In the material below, find every line containing "razítek" and copy that line.

BEGIN

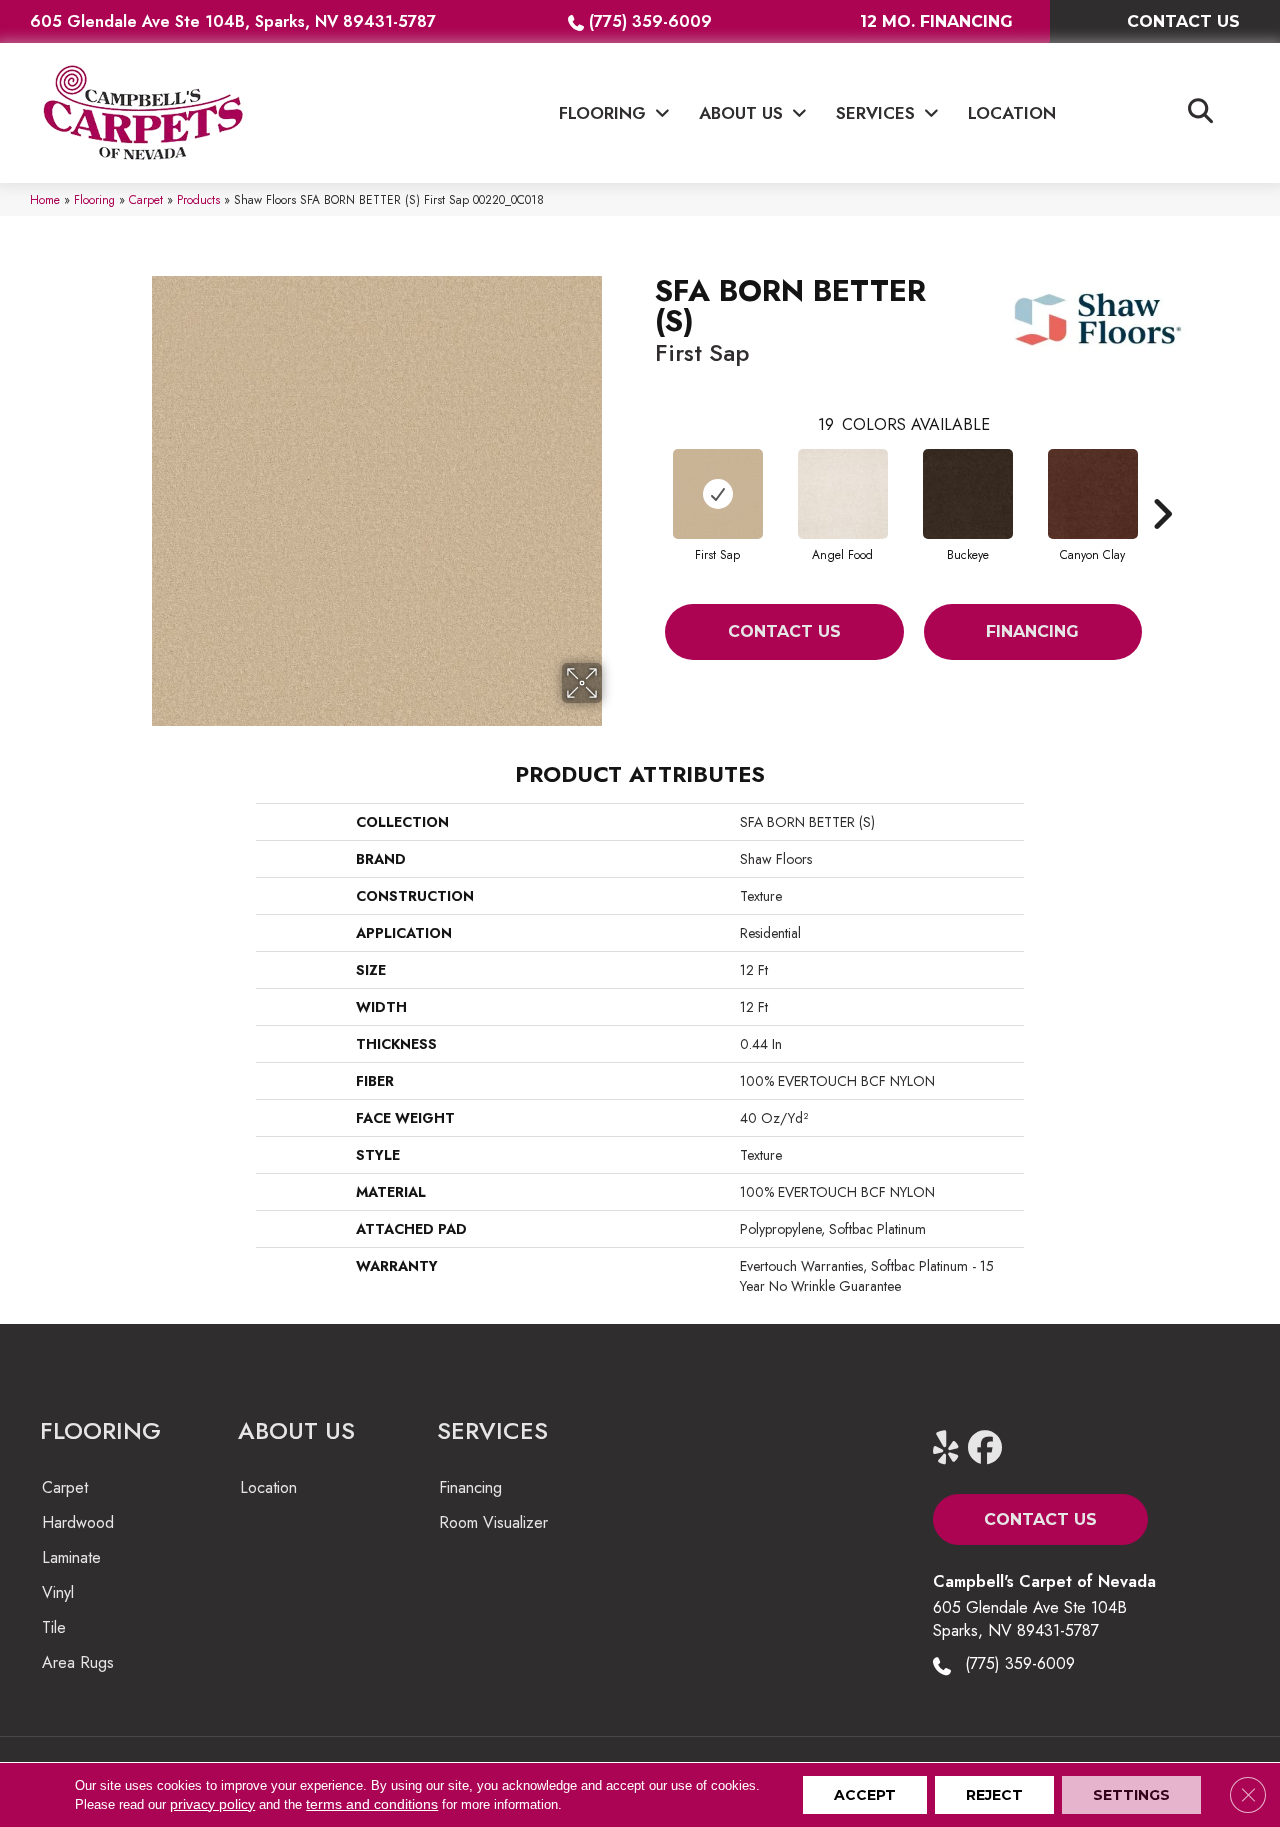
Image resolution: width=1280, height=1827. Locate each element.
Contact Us (784, 631)
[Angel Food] (843, 494)
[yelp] (954, 1448)
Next (1162, 484)
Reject (994, 1795)
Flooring (94, 199)
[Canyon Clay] (1093, 494)
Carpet (146, 199)
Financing (1032, 631)
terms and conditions (372, 1804)
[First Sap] (718, 494)
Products (198, 199)
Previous (645, 484)
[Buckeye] (968, 494)
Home (45, 199)
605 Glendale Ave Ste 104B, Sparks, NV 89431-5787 (233, 21)
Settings (1131, 1795)
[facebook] (989, 1448)
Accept (865, 1795)
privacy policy (212, 1804)
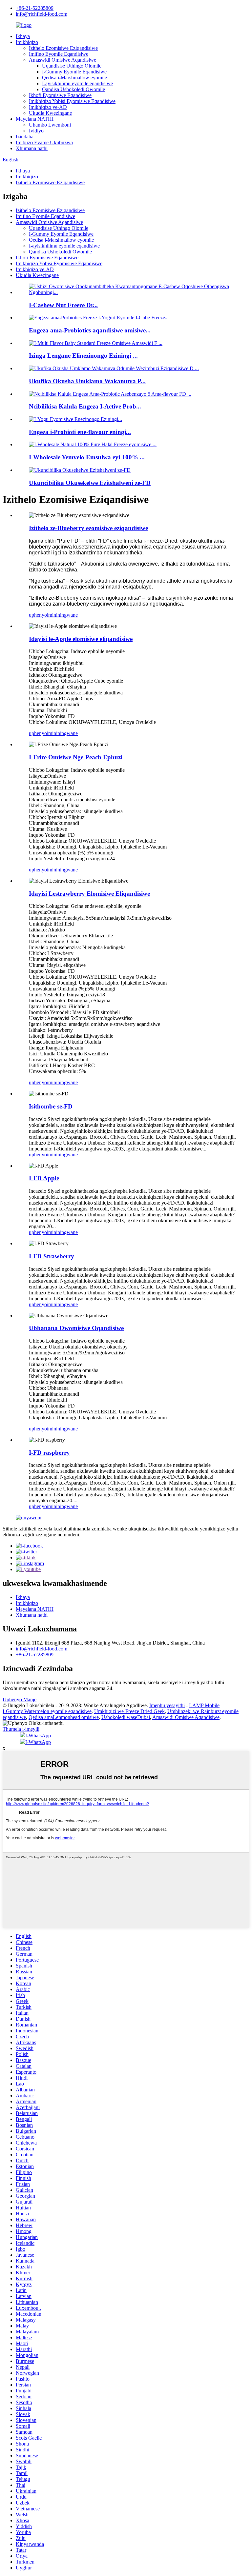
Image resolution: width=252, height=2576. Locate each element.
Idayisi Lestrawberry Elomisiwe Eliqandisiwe (89, 893)
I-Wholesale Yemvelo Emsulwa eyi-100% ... (87, 457)
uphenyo (38, 615)
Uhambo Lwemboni (50, 125)
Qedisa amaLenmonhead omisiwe (64, 1717)
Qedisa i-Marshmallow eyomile (74, 77)
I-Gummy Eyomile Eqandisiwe (74, 71)
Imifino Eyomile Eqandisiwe (58, 54)
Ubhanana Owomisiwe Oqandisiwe (76, 1328)
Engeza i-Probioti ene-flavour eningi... (80, 432)
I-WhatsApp (38, 1735)
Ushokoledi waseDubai (125, 1717)
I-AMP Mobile (204, 1705)
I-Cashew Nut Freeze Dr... (63, 305)
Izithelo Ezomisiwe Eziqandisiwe (63, 48)
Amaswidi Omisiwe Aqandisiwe (62, 60)
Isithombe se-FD (51, 1106)
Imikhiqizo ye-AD (48, 107)
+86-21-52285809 (34, 8)
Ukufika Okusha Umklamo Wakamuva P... (87, 381)
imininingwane (62, 615)
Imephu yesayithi (167, 1705)
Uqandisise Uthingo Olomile (71, 66)
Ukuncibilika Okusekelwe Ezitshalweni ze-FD (90, 482)
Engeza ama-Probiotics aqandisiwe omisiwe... (90, 330)
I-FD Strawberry (51, 1256)
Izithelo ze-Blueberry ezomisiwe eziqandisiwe (88, 528)
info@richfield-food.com (41, 14)
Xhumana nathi (32, 148)
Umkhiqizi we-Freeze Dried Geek (129, 1711)
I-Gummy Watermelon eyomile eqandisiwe (47, 1711)
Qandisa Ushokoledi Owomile (73, 89)
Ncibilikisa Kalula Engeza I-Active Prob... (85, 406)
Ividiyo (36, 130)
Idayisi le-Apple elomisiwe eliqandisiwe (81, 638)
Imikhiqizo (27, 42)
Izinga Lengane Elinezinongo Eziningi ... (83, 355)
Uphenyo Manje (19, 1699)
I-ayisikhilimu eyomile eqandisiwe (77, 83)
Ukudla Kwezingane (50, 113)
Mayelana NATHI (34, 119)
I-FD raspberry (49, 1452)
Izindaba (24, 136)
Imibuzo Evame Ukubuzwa (44, 142)
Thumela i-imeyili (21, 1729)
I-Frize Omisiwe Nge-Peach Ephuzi (75, 757)
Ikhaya (23, 36)
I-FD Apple (44, 1178)
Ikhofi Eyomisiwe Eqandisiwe (60, 95)
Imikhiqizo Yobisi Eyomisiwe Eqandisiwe (72, 101)
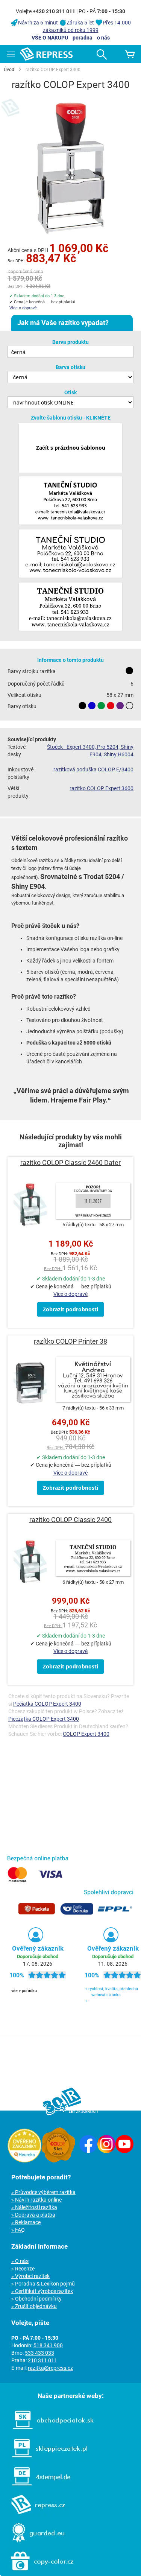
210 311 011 (42, 2360)
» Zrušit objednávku (34, 2306)
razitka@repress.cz (50, 2368)
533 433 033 (39, 2353)
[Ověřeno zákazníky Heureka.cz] (24, 2161)
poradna (82, 38)
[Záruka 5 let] (58, 2161)
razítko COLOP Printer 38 (70, 1341)
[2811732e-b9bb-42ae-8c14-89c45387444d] (70, 554)
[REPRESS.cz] (34, 2516)
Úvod (9, 69)
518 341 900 (48, 2345)
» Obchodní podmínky (36, 2299)
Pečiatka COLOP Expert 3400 (47, 1704)
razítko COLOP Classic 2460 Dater (70, 1162)
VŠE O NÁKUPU (50, 38)
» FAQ (18, 2230)
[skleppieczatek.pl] (46, 2459)
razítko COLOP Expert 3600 (101, 788)
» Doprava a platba (33, 2215)
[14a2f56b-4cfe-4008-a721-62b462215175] (70, 501)
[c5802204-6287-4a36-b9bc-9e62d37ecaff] (70, 607)
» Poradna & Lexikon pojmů (43, 2284)
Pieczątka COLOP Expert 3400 (43, 1719)
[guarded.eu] (34, 2544)
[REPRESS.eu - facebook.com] (88, 2151)
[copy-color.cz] (38, 2572)
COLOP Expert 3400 (86, 1734)
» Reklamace (26, 2222)
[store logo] (46, 54)
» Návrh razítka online (36, 2200)
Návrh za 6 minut (38, 23)
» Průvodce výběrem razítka (43, 2192)
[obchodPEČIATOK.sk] (49, 2431)
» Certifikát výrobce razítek (42, 2291)
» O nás (20, 2261)
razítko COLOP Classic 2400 (70, 1520)
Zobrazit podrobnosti (70, 1309)
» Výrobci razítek (30, 2276)
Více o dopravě (23, 308)
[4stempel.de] (37, 2488)
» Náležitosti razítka (34, 2207)
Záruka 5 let (80, 23)
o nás (103, 38)
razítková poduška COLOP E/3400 (93, 769)
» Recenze (23, 2269)
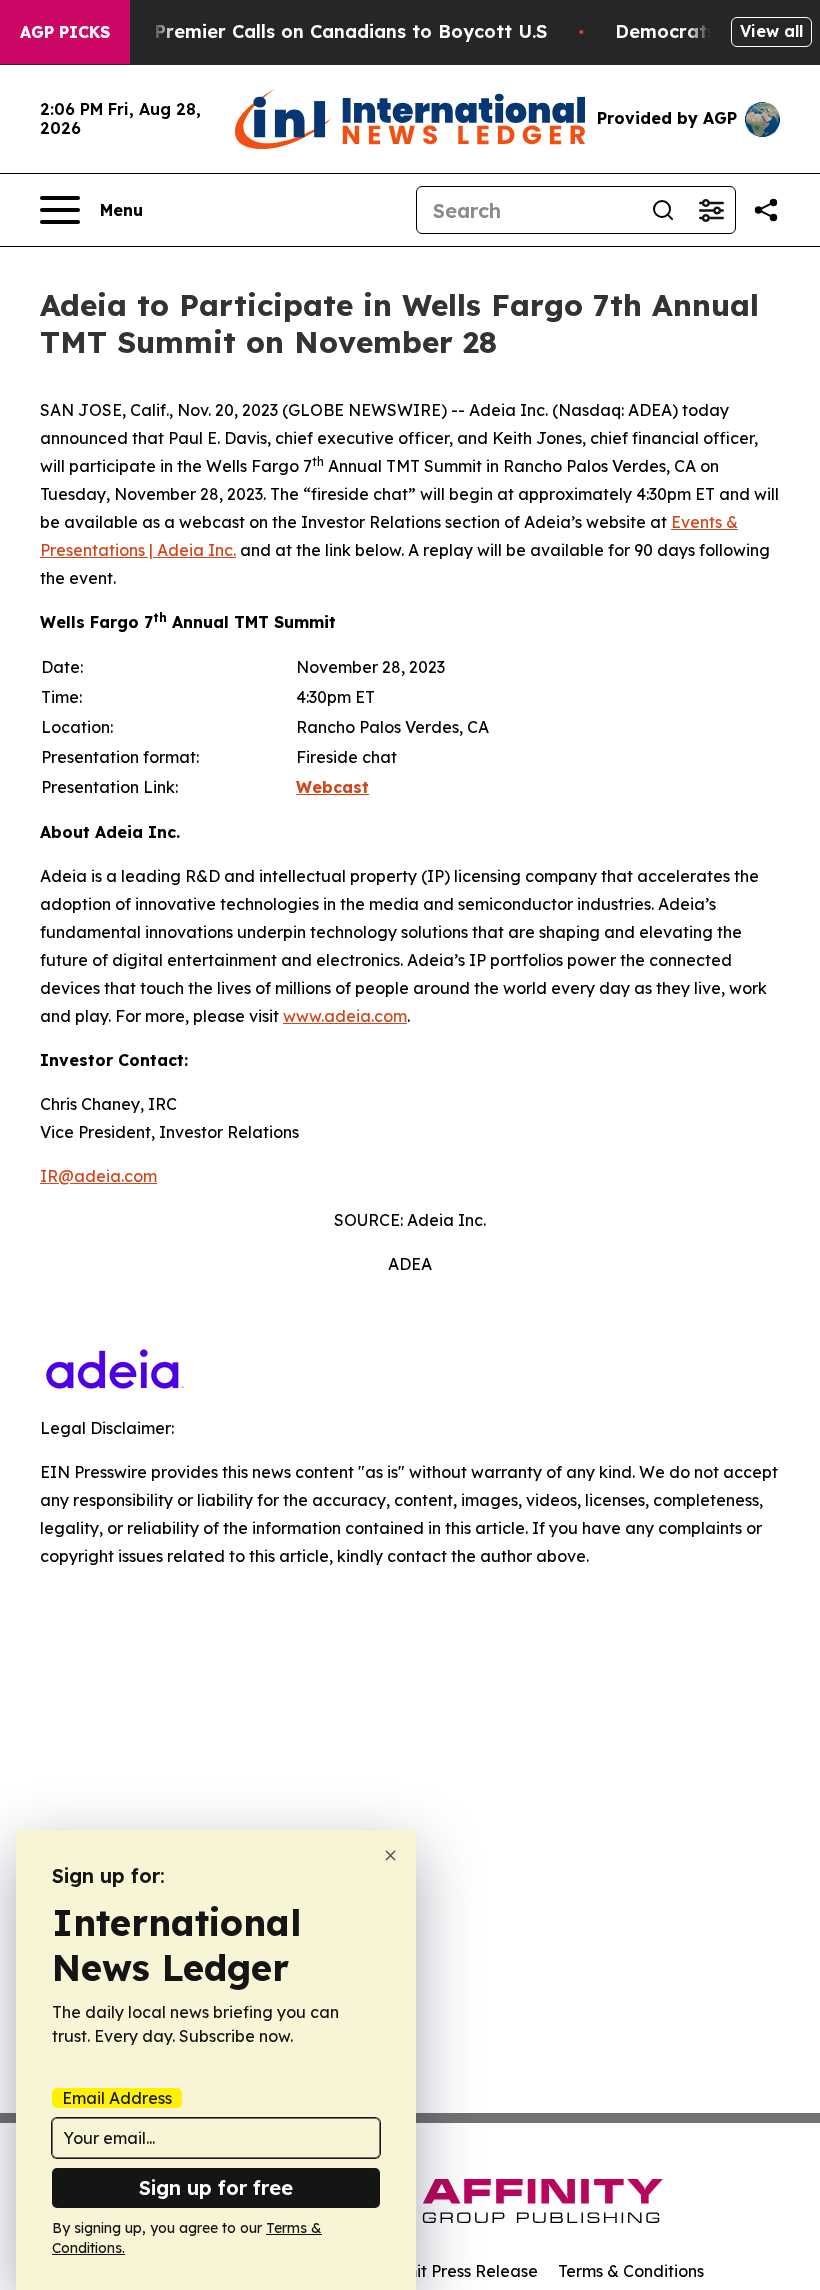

END

## FINAL ANSWER:
» Certifikát výrobce razítek (42, 2291)
» Výrobci razítek (30, 2276)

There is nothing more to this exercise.